*** Opening Information ***

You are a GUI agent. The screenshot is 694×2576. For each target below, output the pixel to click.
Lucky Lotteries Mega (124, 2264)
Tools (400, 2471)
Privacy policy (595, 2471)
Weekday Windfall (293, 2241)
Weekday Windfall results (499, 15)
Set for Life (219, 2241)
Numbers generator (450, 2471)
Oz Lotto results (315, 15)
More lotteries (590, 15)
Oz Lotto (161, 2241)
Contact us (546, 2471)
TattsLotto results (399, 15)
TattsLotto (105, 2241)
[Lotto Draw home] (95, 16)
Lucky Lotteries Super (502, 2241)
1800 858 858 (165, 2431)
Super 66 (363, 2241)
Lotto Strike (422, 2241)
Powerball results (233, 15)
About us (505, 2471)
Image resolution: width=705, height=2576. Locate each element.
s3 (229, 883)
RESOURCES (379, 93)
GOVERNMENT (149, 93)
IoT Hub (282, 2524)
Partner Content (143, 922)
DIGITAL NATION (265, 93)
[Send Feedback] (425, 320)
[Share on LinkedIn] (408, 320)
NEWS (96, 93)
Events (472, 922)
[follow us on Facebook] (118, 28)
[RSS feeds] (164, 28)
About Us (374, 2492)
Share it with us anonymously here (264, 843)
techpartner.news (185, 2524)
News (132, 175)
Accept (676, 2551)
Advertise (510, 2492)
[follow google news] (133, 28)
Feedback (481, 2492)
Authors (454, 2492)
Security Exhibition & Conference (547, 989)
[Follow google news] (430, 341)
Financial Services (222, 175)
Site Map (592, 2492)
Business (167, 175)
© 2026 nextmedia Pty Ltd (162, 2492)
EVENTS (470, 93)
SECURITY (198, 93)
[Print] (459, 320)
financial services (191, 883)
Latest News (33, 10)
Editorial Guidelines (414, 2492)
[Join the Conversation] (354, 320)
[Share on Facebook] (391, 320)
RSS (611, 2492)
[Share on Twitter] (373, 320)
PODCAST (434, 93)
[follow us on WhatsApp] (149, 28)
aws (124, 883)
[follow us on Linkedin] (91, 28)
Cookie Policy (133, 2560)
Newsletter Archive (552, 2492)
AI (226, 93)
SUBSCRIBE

*** Closing Information ***

What to produce. Once the line with "Lucky Lotteries Mega (124, 2264)" has been found in the records above, retype it and every line after it exactly, and include nothing else.

Response below.
Lucky Lotteries Mega (124, 2264)
Tools (400, 2471)
Privacy policy (595, 2471)
Weekday Windfall (293, 2241)
Weekday Windfall results (499, 15)
Set for Life (219, 2241)
Numbers generator (450, 2471)
Oz Lotto results (315, 15)
More lotteries (590, 15)
Oz Lotto (161, 2241)
Contact us (546, 2471)
TattsLotto results (399, 15)
TattsLotto (105, 2241)
[Lotto Draw home] (95, 16)
Lucky Lotteries Super (502, 2241)
1800 858 858 (165, 2431)
Super 66 (363, 2241)
Lotto Strike (422, 2241)
Powerball results (233, 15)
About us (505, 2471)
Image resolution: width=705, height=2576. Locate each element.
s3 (229, 883)
RESOURCES (379, 93)
GOVERNMENT (149, 93)
IoT Hub (282, 2524)
Partner Content (143, 922)
DIGITAL NATION (265, 93)
[Send Feedback] (425, 320)
[Share on LinkedIn] (408, 320)
NEWS (96, 93)
Events (472, 922)
[follow us on Facebook] (118, 28)
[RSS feeds] (164, 28)
About Us (374, 2492)
Share it with us anonymously here (264, 843)
techpartner.news (185, 2524)
News (132, 175)
Accept (676, 2551)
Advertise (510, 2492)
[follow google news] (133, 28)
Feedback (481, 2492)
Authors (454, 2492)
Security Exhibition & Conference (547, 989)
[Follow google news] (430, 341)
Financial Services (222, 175)
Site Map (592, 2492)
Business (167, 175)
© 2026 nextmedia Pty Ltd (162, 2492)
EVENTS (470, 93)
SECURITY (198, 93)
[Print] (459, 320)
financial services (191, 883)
Latest News (33, 10)
Editorial Guidelines (414, 2492)
[Join the Conversation] (354, 320)
[Share on Facebook] (391, 320)
RSS (611, 2492)
[Share on Twitter] (373, 320)
PODCAST (434, 93)
[follow us on WhatsApp] (149, 28)
aws (124, 883)
[follow us on Linkedin] (91, 28)
Cookie Policy (133, 2560)
Newsletter Archive (552, 2492)
AI (226, 93)
SUBSCRIBE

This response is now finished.